SYSTEM & METHOD
The present invention relates to a system and a method for automatically determining the relationship between a plurality of tasks comprising a process and then detecting any abnormalities in the execution of the process.
The present invention relates to a system and a method for monitoring a process, and in particular to a system and a method that can automatically identify and report abnormal process behaviour.
The design and management of processes is a key factor for companies to effectively compete in today's dynamic business environment.
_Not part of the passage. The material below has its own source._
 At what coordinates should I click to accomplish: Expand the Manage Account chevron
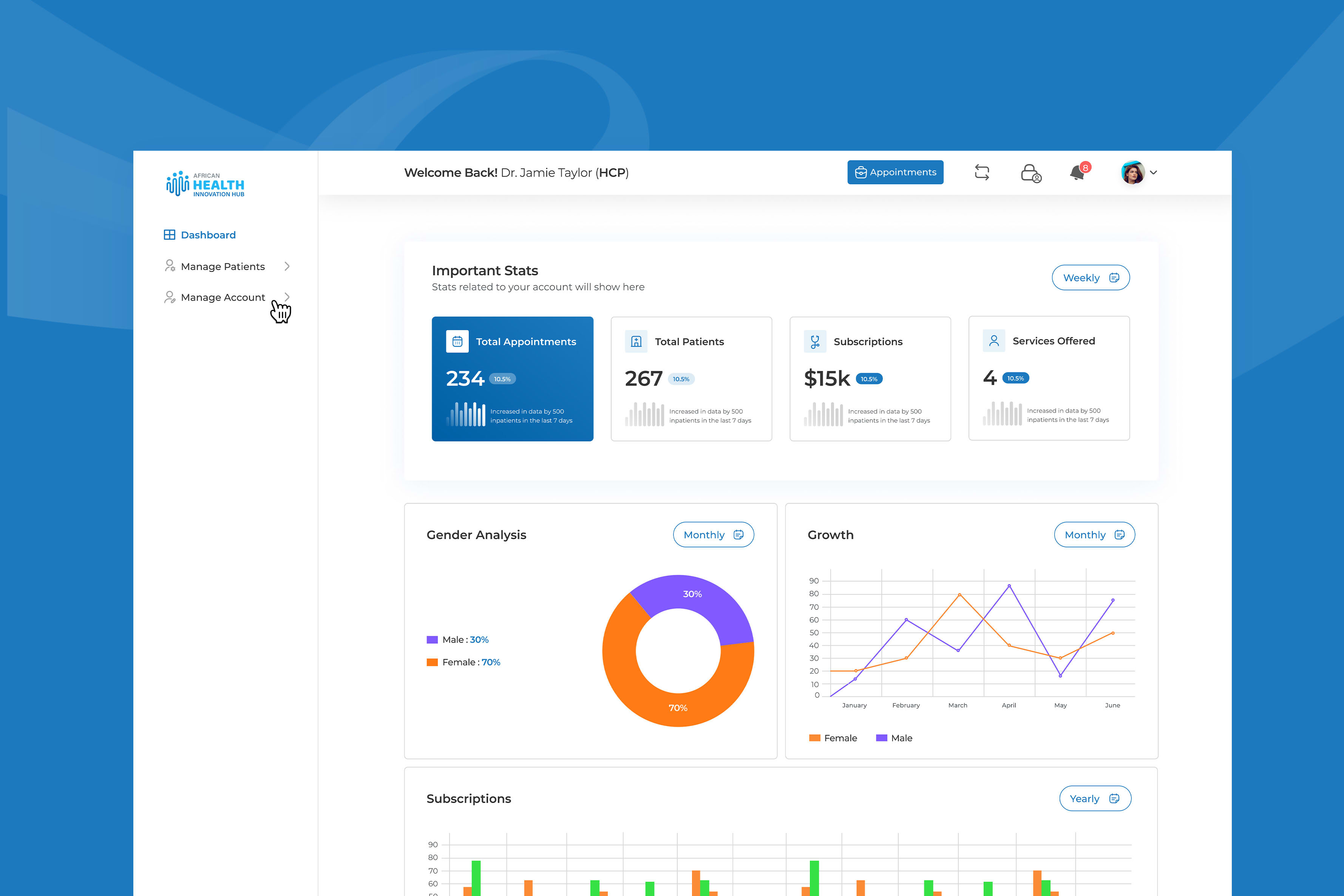point(287,297)
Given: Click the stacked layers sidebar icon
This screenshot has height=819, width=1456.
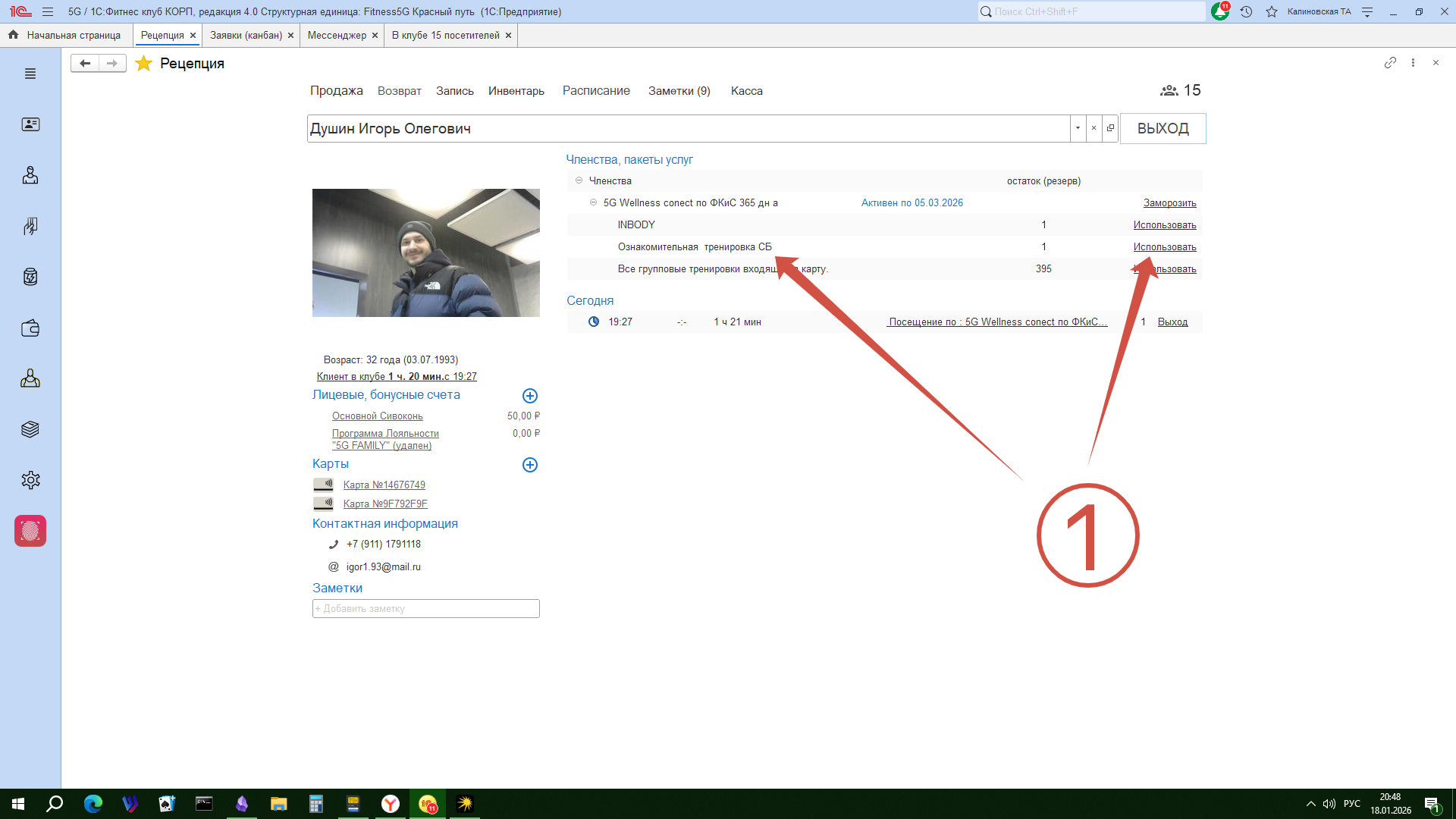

By focusing on optimising and continuously improving processes, organisations can establish a solid competitive advantage by reducing cost, improving quality and efficiency of their processes, and acquiring the ability to adapt to changing requirements. In order to achieve good performance levels, enterprises often expend huge amounts of money in analysing their processes. This is usually carried out by process consultants who examine the process logs and come up with conclusions about the current state of the process, and with recommendations for improvement.
Many commercial process management systems claim to have tools that can monitor and report on process behaviour. Typically, however, on closer inspection these tools are merely dashboards that convey performance indicators but leave the more important and complex task of finding out the reasons causing certain process behaviours to the process operators and owners. One of the aspects that current commercial process management systems lack is the ability to identify abnormal patterns in the activities of the monitored process instances, and to establish the causes of these behaviours.
Identifying abnormal patterns in the activities of the monitored process is very challenging because of the variety of factors, human and/or system related, that can affect the execution of process tasks. In particular, human behaviour in human-driven processes is very difficult to predict or model. It is a very complex task to formulate mappings between process activities and the status of the factors affecting them. Discovery of regular patterns, associations among task attributes, and long-term trends in Key performance indicators can be used to capture the status of the process. The inventors are only aware of one system which has the ability to discover relationships from process data (see F. Casati et al, “Business Process Intelligence”, 2002). This system uses commercial data mining tools to analyse process logs and then uses this data to classify the process instances. The main disadvantage with this approach is that these classifiers are static in nature and require major retraining even when there are small changes in the process and or in the resources used to execute the process.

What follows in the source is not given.